TASK STATEMENT ▸
Only the lines from the line that contains "At what coordinates" through the final line of the entries below belong in your answer, copied exactly and without pictures.

(Stored items)
..........

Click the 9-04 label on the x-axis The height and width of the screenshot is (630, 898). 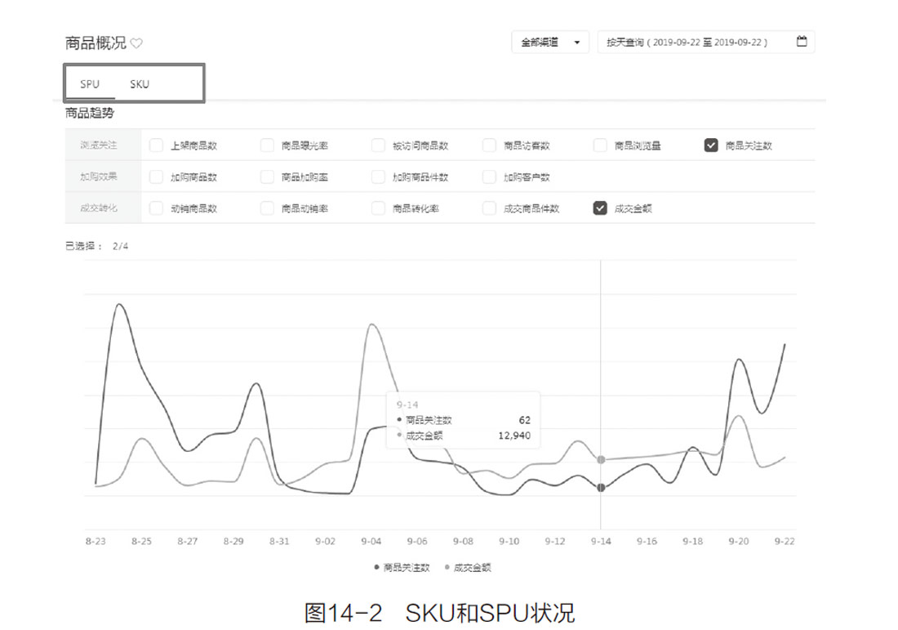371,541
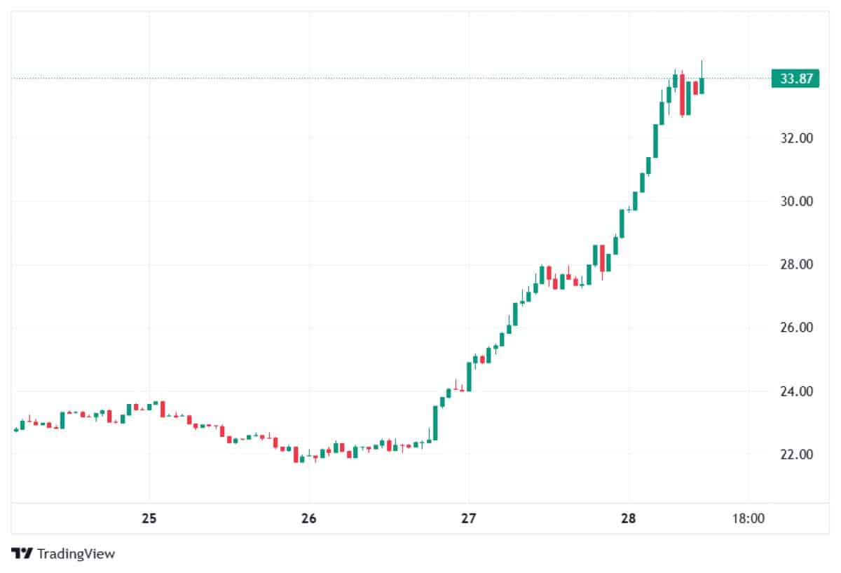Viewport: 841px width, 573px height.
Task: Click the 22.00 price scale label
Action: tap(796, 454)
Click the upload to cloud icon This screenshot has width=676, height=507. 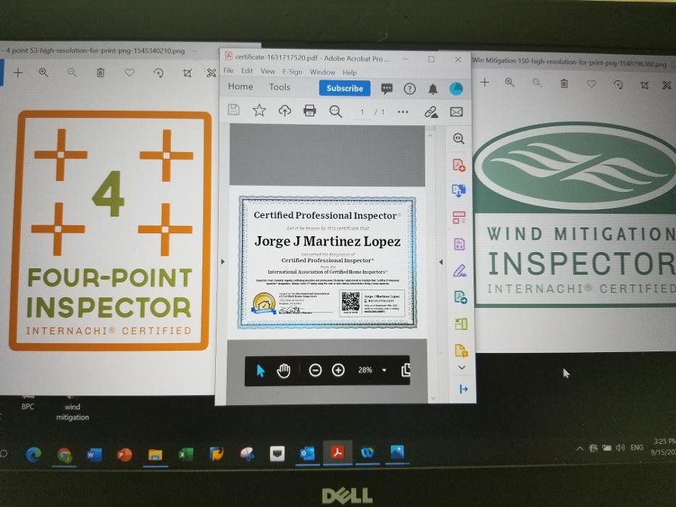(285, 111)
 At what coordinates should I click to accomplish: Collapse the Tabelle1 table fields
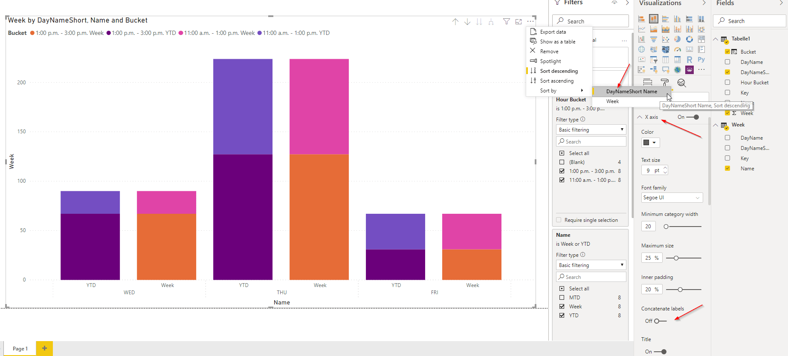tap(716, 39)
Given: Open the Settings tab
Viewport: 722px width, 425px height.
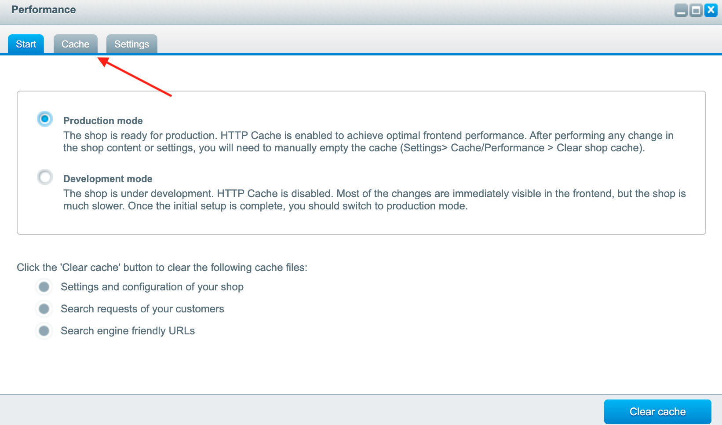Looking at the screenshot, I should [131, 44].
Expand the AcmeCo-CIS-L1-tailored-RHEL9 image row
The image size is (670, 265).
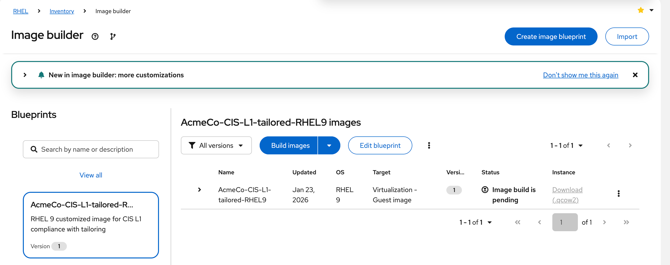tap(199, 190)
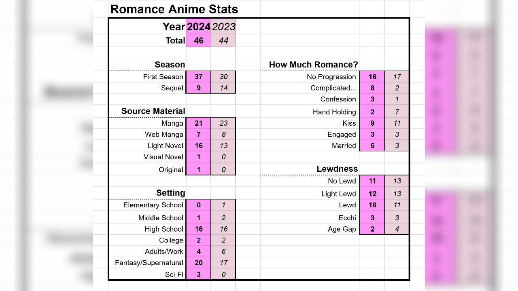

..........

THE ANSWER ▸
 At what coordinates should I click to accomplish: Collapse the Tabelle1 table fields
tap(716, 39)
Given: Open the Settings tab
Viewport: 722px width, 425px height.
Looking at the screenshot, I should [131, 44].
Expand the AcmeCo-CIS-L1-tailored-RHEL9 image row
The image size is (670, 265).
tap(199, 190)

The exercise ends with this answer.